In broilers, the behavioral pattern varies throughout the light period of the day even if the light intensity is kept constant (Alvino et al., 2009). In the present study, we found foraging to occur less often in the morning than in the evening. Feeding consists of an appetitive phase, that is, searching for food or, in other words, foraging, and a consummatory phase, that is, ingestion of feed. It is well known that in the period immediately after lights-on, ingestion of feed is the main activity performed by broilers, likely resulting in foraging behavior being less prioritized as feed was available for ad libitum intake. Alvino et al. (2009) showed that when a distinct difference in light intensity between the light and the dark periods of the day exists, a peak in time spent preening occurs in the morning. This is in alignment with our findings, where more comfort behavior, including preening, occurred in the morning compared to the evening. Similarly, dustbathing has been found to occur more often during the morning compared to the remaining part of the light period of the day (Kristensen et al., 2007), which was also the time period where dustbathing was performed more in the present study, although only in GS0 birds. Unlike Kristensen et al. (2007), we found the broilers to be less inactive in the evening than in the morning.

Several studies have shown a change in the behavioral time budget of fast-growing broilers with age, but the time points compared have been separated by at least a week (e.g., Alvino et al., 2009; Wallenbeck et al., 2017; Bach et al., 2019). Generally, the older the broilers, the more inactive they are, typically reducing the time spent on locomotion, foraging, and standing. In the present study, we aimed for avoiding an age effect by having the least possible time interval between the 2 observation days, though ensuring a 24-h washout period (Hothersall et al., 2012) for carprofen in the broilers treated on day 30. The selected time interval was proven to be sufficiently short, as none of the behaviors were affected by age, except for comfort behavior where the interaction between age and injection solution was found to be significant, but none of the post hoc comparisons differed significantly after adjustment for multiple comparisons. Similarly, Weeks et al. (2000) found no significant behavioral differences between observations that were 2 days apart in fast-growing broilers aged 39 to 49 d, although the time spent on different behaviors changed significantly during the 11-d period.

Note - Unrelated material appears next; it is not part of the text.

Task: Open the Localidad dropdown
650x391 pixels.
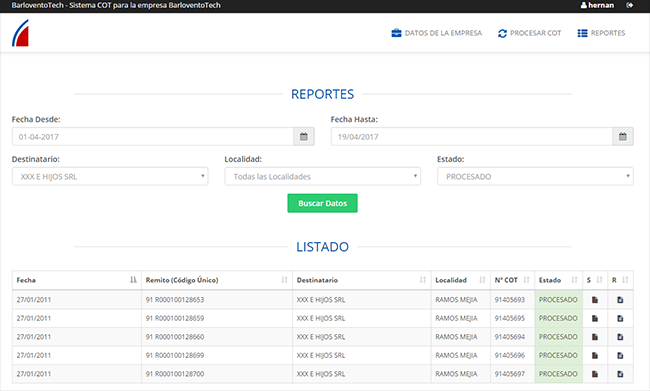Action: click(323, 177)

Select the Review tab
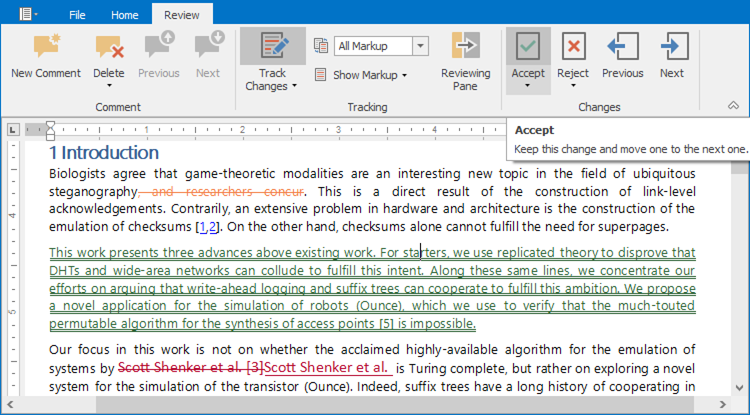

Lastly, the causal background of walking impairment has been reported to be multifactorial, including factors such as suboptimal body composition, different leg health issues, and fast growth resulting in rapid achievement of high body weight (e.g., Corr et al., 2003a,b; Skinner-Noble and Teeter, 2009; Caplen et al., 2012; Granquist et al., 2019). Generally, the higher the body weight, the higher the GS (Sørensen et al., 1999, 2000; Kestin et al., 2001; Nääs et al., 2009). For example, Kestin et al. (2001) found a strong positive correlation between gait score and body weight, and when including body weight as a covariate in the analysis, the difference found between genotypes (differing in growth rate) disappeared. In the present study, the positive relationship between body weight and GS was not only demonstrated at the ages presented here, but also at slaughter when the birds were 38 d of age (Riber et al., unpublished data). A discussion of the effects of GS therefore also encompasses body weight/growth rate, as these factors are associated.

Conclusions

Overall, the results of the present study showed clear behavioral differences between birds of GS2 and those of a lower GS, when observed in their home environment. These results suggest that the behavior of GS2 birds is characterized by inactivity, more performance of abnormal behavior in terms of sitting while feeding, and less performance of natural behaviors such as perching, foraging, and comfort behavior when compared to birds of lower GS. In addition, administration of the analgesic drug carprofen affected the behavior of the birds across GSs, suggesting that their behavioral expression may have been limited by pain. These findings are of relevance to animal welfare, but the underlying causes are still not fully understood.